The Economic Policy Institute yesterday released the twelfth edition of its highly regarded - and highly influential – The State of Working America. Published since 1988, it includes in depth data analysis on jobs, wages, unemployment, wealth, and poverty. The data are often broken out by race, ethnicity, and gender to illustrate the trends that are impacting the living standards of working Americans. In its release of this 12th edition, EPI spotlighted how economic policies, including the actions (or failure to act) by elected leaders, have impeded U.S. economic growth and undercut low- and middle-income workers for three decades.
The Economic Policy Institute has drawn the Open Society Foundations' support for its high quality research, data analysis, and policy recommendations since 1999, and it receives high praise from advocates and opinion shapers from across the political spectrum.
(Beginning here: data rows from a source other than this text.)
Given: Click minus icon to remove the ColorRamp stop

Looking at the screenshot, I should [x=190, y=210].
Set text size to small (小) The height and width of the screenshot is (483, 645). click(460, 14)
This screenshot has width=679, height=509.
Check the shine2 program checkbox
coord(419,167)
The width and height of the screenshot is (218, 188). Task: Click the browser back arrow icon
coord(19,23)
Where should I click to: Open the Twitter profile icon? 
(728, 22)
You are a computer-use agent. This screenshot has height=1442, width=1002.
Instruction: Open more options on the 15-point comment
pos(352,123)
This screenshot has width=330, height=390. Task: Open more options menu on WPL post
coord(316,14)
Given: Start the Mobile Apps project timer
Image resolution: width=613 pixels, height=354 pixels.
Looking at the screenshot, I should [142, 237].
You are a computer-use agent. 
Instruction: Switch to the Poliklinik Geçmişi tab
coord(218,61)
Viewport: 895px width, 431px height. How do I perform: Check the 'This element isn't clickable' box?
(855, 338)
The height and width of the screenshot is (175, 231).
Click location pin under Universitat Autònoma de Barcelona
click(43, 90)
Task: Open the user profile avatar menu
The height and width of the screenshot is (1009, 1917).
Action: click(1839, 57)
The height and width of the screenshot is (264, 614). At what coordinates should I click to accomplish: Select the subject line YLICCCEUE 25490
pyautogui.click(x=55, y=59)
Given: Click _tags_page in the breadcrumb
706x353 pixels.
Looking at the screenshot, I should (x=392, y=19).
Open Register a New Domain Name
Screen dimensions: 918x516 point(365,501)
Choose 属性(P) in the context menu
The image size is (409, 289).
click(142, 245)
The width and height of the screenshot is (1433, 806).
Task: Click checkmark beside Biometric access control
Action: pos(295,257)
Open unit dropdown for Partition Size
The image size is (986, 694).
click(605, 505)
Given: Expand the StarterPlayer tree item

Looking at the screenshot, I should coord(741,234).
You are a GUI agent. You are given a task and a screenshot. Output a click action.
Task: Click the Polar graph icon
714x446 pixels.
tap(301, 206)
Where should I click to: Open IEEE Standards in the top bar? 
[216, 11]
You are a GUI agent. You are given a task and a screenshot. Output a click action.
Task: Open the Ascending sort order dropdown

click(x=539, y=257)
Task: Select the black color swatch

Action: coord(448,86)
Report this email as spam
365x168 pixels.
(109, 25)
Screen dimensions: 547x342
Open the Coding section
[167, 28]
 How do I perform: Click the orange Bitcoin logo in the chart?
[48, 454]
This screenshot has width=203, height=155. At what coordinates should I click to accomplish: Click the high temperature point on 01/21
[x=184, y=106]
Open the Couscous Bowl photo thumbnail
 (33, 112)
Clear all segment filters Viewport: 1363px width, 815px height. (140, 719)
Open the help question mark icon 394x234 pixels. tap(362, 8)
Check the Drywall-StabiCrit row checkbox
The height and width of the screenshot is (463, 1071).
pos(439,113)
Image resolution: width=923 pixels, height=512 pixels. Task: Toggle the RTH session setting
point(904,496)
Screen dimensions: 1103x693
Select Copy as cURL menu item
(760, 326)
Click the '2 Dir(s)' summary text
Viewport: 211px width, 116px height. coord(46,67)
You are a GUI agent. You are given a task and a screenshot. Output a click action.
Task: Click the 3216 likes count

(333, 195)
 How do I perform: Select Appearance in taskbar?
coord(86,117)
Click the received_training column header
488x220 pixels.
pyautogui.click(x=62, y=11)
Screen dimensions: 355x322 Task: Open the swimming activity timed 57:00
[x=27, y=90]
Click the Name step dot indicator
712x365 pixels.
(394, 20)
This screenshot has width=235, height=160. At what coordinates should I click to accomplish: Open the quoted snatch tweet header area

Steve Pearlstein of The Washington Post raves about EPI’s ability to see economic trends – including rising income inequality – long before others, writing that EPI “punches well above its weight in Washington.” Nobel winner and New York Times columnist Paul Krugman calls EPI “the small think tank that could, playing a disproportionate role in policy discussion.” Krugman writes that EPI is “the single best source for analysis of labor issues, one of the best sources about macroeconomic analysis, and in general a bastion of humane clarity.”
The State of Working America, 12th Edition is now accessible online. Cornell University Press will publish the e-book and hard copy edition in late November.